Of course there are missionary novels that are not novels of ideas, for example, Uncle Tom’s Cabin. It is animated by a strong conviction but, if I remember right, does not “go into” the argument for and against slavery. And there are missionary elements hiding in many tales that pass for thrillers or love stories. In fact it is hard to think of a novel that in some sense does not seek to proselytize. But what I have in mind are books like Women in Love, Aaron’s Rod, Kangaroo, Lady Chatterley’s Lover, where reasoning occupies a large part of the narrative, exerting a leverage that seems to compel the reader’s agreement. The incidents, few or many, press home like gripping illustrations the point being proved. There is something of parable in most of Lawrence’s plots.
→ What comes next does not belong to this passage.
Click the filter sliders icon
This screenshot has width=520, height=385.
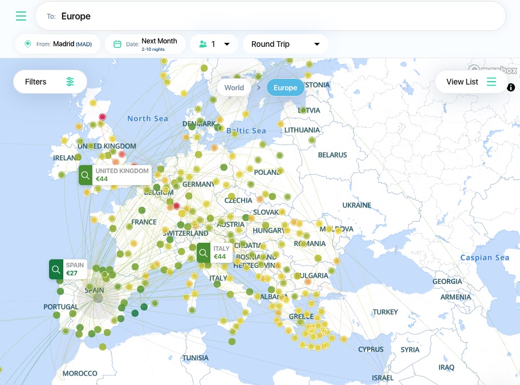click(x=70, y=82)
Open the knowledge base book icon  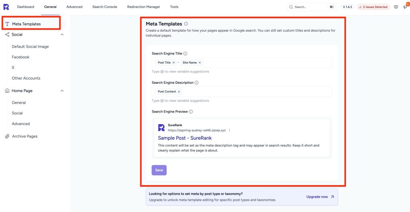[396, 7]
In Kangaroo we get a powerful example of Lawrence’s method at work. The ideas, fully expounded in long conversations, far from being unresolved, are boldly lived out and tested. The Lawrence figure, Somers, finds certain already held and seductive ideas made flesh for him in the shape of the Australian working-class leader known as Kangaroo. It is an incarnation Somers had never hoped to come upon, sickened as he is by Europe. He is smitten by Kangaroo’s proto-fascist movement and by the wild fresh country of which working men and their virile matey principles seem to be a natural and harmonious part. The infatuation holds for many pages; he is drawn into the movement as a sympathetic foreign observer. He is nearly converted when, rather abruptly, he is startled into closer inspection: Kangaroo, dying, asks for a declaration of Somers’ love, and the sickly plea lets Somers finally see the soft, weak, flabby underside of native fascism. The Australian spell is broken; Somers and his woman leave.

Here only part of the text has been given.